Sorry, Adam and Eve grandkids to the nth degree, we'd been
bumped off from Eden.
Let's visit another garden―Gethsemane.
Pastor Robert Hern (Victory Church San Diego) compared these two
gardens in his recent preaching:
"The first garden symbolized man's failure to submit to God's
will. The second Adam―Jesus―in the second garden, welcomed God's will and
turned our defeat to victory."
Recalling Jesus' week "surging from victory (Palm Sunday) to a
grief fest" at the garden of Gethsemane, Pastor Robert noted how Jesus and
His disciples must have felt at home in that garden. It was their go-to place
for prayers, fellowships and teach-ins. A cool place!
Yet that night, the garden turned gruesomely black.

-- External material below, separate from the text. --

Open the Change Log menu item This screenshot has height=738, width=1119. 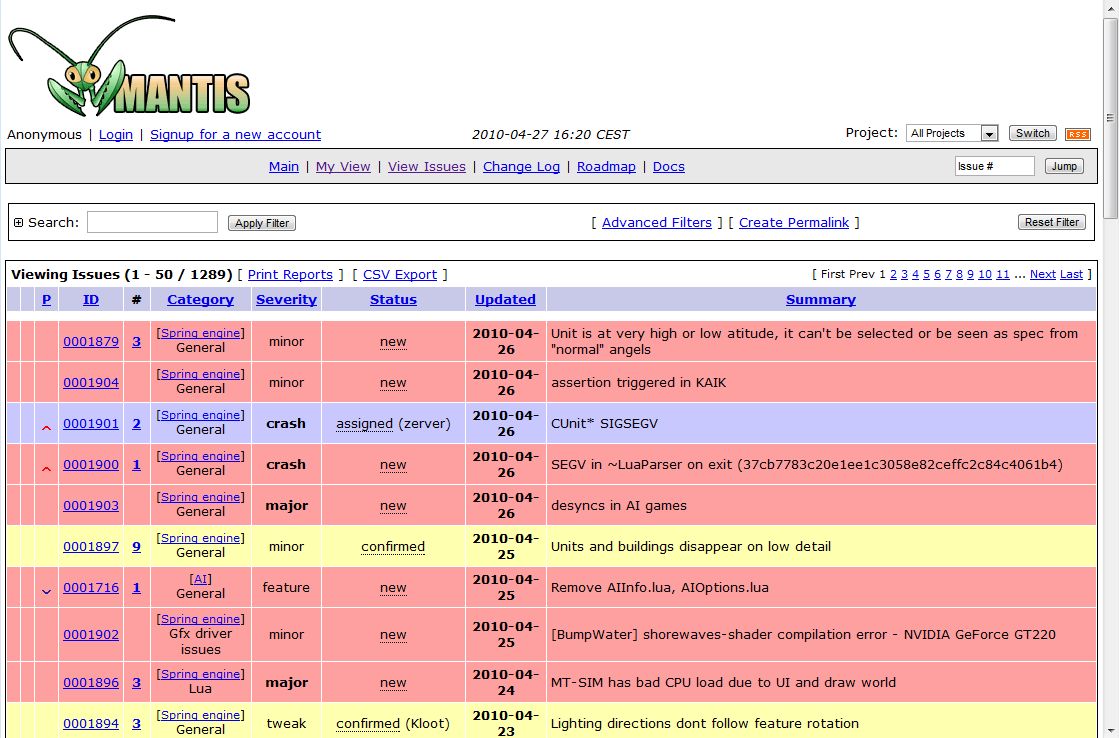[521, 167]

Jesus bared His agonizing heart to His friends; then to His Father―about what awaited Him at the
cross.
As He prayed, his sweat turned to blood. Luke 22:44 "And being in
agony, He was praying very fervently; and His sweat became like drops of
blood..."
Doctors call it "hematidrosis",
when blood vessels cause sweat glands to rupture due to emotional or
physical distress―usually
associated with man's fight or flight response to awful situations.
Jesus―Son of God who forsook heaven and became man―to save us, struggled with completing
His mission? Indeed! Jesus felt it all―sorrow,
joy, anger. And why not now when He knew the cross awaited Him?

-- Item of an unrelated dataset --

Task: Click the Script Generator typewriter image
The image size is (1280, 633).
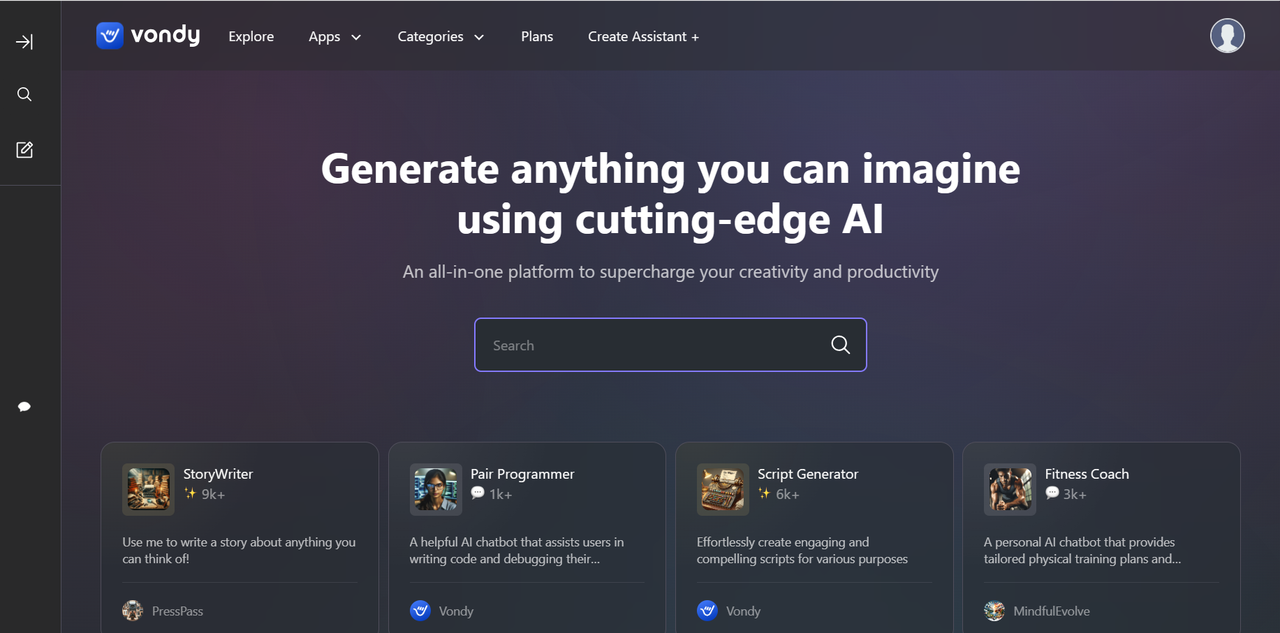Action: click(723, 489)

But it wasn't just the cross that haunted him. It was the prospect of all
our sins and God's indignation being heaped upon Him!
Ultimately, obedience trumped sorrow. "Father, if you are willing,
remove his cup from Me; yet not My will, but Yours be done," Luke 22:42.
"...Get up and pray that you may not enter into temptation," (Luke 22:46) He told His disciples whom he found sleeping afterwards.
But at this point, the battle had been won. Jesus would finish the
fight in exchange for our salvation.
There in the garden, at the crossroads of His reason for being, Jesus
yielded to the perfect will of His heavenly Father.
The first garden ushered in man's break from God. The second
assured us of salvation through the blood of Jesus.
It's really about choice, isn't it? Jesus chose to obey. So could we.
And complete the race He's laid out for us.
What a beautiful prespective! I think I will start using "Gethsemane" when describing idyllic places, instead of "Eden." Now that you've picked up writing again, don't ever stop.
ReplyDeleteThanks, Grace! Your words of encouragement mean so much to me. Yey for my mentor and friend! Take care of yourself.